In order to solve this use case a domain based architecture for each functions (i.e. Sales, Finance, Marketing, and Operation etc) is needed. Dataplex will enable domain based architecture required by XYZ organization and then adding respective assets to the domain. With Dataplex business user can view required data set and take the respective decision. So if we segregate our entire database into particular domains such as Sales, Production, Manufacturing. It makes our visibility to our database clearer and helps us to make more effective insights over it .Under the hood, Dataplex take care of central access control along with right set of template tagging, cataloguing and data masking. With this approach any organization would be able to enable the data for their end user by applying right governance and eliminating the data deduplicacy.

One of the important value add for Enterprises offered by Dataplex is to ensure that high-quality data is easily discoverable and accessible for analysis, across multiple silos, to a growing number of people and tools within their organization.
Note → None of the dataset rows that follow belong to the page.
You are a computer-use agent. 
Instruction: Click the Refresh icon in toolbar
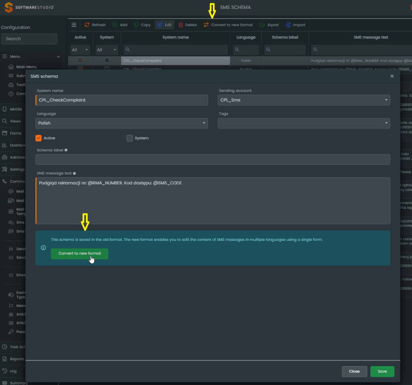87,25
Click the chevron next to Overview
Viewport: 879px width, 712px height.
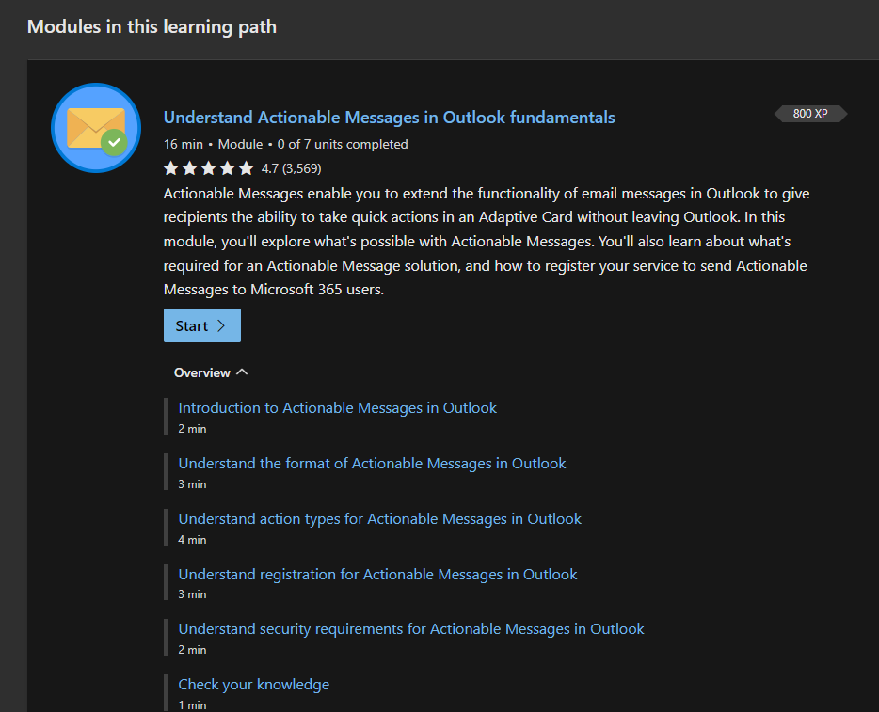pos(241,372)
They are often forced to make trade-offs — moving and duplicating data across silos to enable different analytic use cases, or keeping their data distributed but limiting decision-making flexibility.

With Dataplex, an intelligent data fabric that provides a way to centrally manage, monitor, and control your data across data lakes, data warehouses, and data marts, and make that data available to a variety of analytics and data science tools.

Dataplex provides an integrated analytics environment that combines the best of Google Cloud and open source tools so you can quickly manage, secure, integrate and analyze data at scale. With built-in data intelligence using Google’s artificial intelligence (AI) and machine learning (ML) capabilities, and a flexible consumption model, you can now spend less time fighting infrastructure and more time focused on driving business results.

Dataplex, have a built in feature named as Data Catalog. Data Catalog is a fully managed, scalable metadata service. Dataplex provides the organization with all the data governance as they to handle their issues related to data.

Data governance is a critical aspect of data management. It ensures that data is accurate, secure, and used appropriately. Data Catalog provide a central location for managing data governance policies and procedures, ensuring that data is managed in accordance with relevant regulations and best practices.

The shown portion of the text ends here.